Allegedly, in order to protect electric ratepayers from unreasonable financial impacts, the leadership voted to allow the Public Utilities Commission to rely on the Hawaii Natural Energy Institute to determine which utility projects are or are not technologically feasible (SB 2438).  This bill has a great potential for abuse. Cost is not considered in determining if a project is feasible. HNEI works closely with HECO, was an early proponent of Big Wind and would be put in charge of determining which projects are acceptable. Leon Roose has just retired from HECO and was hired by HNEI to work on these issues. On the other hand, the legislature was unconcerned about the costs associated with the billion dollar inter-island cable.

Last year the interisland electric transmission cable bill failed (SB 367). This year the leadership broke it up into pieces. Thus one bill looked only at developing the regulatory framework (SB 2785), another bill proposed fast-tracking and automatic approval for inter-island telecommunication lines that would co-exist with the electric transmission cable (SB 2235), they also voted to curtail new solar (SB 2288) and to fast tack geothermal explorations through broad exemptions, undercutting the Environmental Council which is currently reviewing under what conditions should the regulations surrounding geothermal exploration be streamlined (SB 3003).
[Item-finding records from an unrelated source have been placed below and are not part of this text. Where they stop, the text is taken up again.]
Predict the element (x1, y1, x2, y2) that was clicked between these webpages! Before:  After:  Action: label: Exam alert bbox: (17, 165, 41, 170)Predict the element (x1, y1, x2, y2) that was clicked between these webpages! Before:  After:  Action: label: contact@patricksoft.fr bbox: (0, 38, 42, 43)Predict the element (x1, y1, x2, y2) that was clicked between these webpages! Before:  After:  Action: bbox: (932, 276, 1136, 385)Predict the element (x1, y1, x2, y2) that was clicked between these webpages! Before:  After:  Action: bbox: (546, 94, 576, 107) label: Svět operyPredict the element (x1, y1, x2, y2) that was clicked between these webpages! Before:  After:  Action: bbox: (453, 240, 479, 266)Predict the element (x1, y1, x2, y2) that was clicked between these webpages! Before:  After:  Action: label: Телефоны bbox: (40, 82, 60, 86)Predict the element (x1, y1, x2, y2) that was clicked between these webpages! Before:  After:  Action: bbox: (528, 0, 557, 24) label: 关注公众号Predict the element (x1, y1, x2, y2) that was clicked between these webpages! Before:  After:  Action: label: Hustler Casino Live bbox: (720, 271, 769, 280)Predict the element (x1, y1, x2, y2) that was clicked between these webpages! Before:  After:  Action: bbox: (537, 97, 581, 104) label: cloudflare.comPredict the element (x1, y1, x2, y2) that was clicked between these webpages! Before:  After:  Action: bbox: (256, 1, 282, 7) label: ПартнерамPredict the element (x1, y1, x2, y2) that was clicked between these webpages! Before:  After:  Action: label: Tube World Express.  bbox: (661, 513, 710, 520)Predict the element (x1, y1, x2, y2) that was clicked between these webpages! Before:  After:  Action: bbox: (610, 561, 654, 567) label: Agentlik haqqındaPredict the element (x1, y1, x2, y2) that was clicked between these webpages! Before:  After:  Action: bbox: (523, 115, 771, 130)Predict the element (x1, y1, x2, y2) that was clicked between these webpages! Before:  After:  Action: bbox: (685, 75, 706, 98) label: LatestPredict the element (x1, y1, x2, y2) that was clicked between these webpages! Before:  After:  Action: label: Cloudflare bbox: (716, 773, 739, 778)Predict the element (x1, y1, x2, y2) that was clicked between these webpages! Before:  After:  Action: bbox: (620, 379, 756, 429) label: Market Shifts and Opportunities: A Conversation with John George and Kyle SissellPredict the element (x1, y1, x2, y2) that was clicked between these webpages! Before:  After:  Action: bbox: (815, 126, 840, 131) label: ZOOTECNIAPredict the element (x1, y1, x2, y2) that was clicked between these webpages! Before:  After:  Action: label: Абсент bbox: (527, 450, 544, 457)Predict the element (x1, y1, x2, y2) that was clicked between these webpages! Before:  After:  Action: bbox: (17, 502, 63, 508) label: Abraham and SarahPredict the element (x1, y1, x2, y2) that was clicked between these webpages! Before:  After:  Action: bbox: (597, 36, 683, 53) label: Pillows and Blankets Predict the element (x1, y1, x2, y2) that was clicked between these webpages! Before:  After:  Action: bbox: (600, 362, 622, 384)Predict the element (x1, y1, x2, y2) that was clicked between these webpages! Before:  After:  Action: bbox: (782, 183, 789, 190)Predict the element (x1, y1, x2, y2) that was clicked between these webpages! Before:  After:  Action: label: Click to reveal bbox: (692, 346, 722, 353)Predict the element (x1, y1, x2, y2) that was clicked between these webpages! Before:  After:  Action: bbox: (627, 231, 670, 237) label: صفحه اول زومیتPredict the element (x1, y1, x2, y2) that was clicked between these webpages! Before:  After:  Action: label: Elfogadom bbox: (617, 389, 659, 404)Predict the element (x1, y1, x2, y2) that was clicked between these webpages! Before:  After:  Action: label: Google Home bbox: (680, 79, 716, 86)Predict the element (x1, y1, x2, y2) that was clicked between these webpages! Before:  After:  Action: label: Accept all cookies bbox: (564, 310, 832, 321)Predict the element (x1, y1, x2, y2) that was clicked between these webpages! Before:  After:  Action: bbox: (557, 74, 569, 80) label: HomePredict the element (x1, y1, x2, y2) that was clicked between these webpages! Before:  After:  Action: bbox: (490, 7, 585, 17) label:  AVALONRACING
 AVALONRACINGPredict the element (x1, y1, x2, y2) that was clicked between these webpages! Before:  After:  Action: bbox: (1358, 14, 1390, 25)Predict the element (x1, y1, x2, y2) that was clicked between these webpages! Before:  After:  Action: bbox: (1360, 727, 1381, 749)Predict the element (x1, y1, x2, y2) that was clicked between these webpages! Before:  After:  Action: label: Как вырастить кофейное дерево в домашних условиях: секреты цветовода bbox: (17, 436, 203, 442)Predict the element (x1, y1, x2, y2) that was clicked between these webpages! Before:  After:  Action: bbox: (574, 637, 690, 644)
In the next few weeks the House and Senate will hold Conference Committees to work out the final language in various bills.

Call your Senator, let them know how you feel about these bills.

# # #



Since HNEI is almost entirely funded by HECO, I would say not that "they work together closely" but that HNEI is RUN by HECO.

Great compilation, Henry. Thank you.
A big part contributing to these decisions is legislators that are unqualified in every aspect of what it takes to reach sound decisions. The other part is legislators that are too weak and easily compromised through personal ʻthreatsʻ.
They come to believe it is all about them once they get their ass in the seat.

Great work Henry, excellent.

Thank you Henry. Smashing digest of our politico's activities and positions. [Head up okole with hand extended in order to be greased] How much are we paying these groveling swine?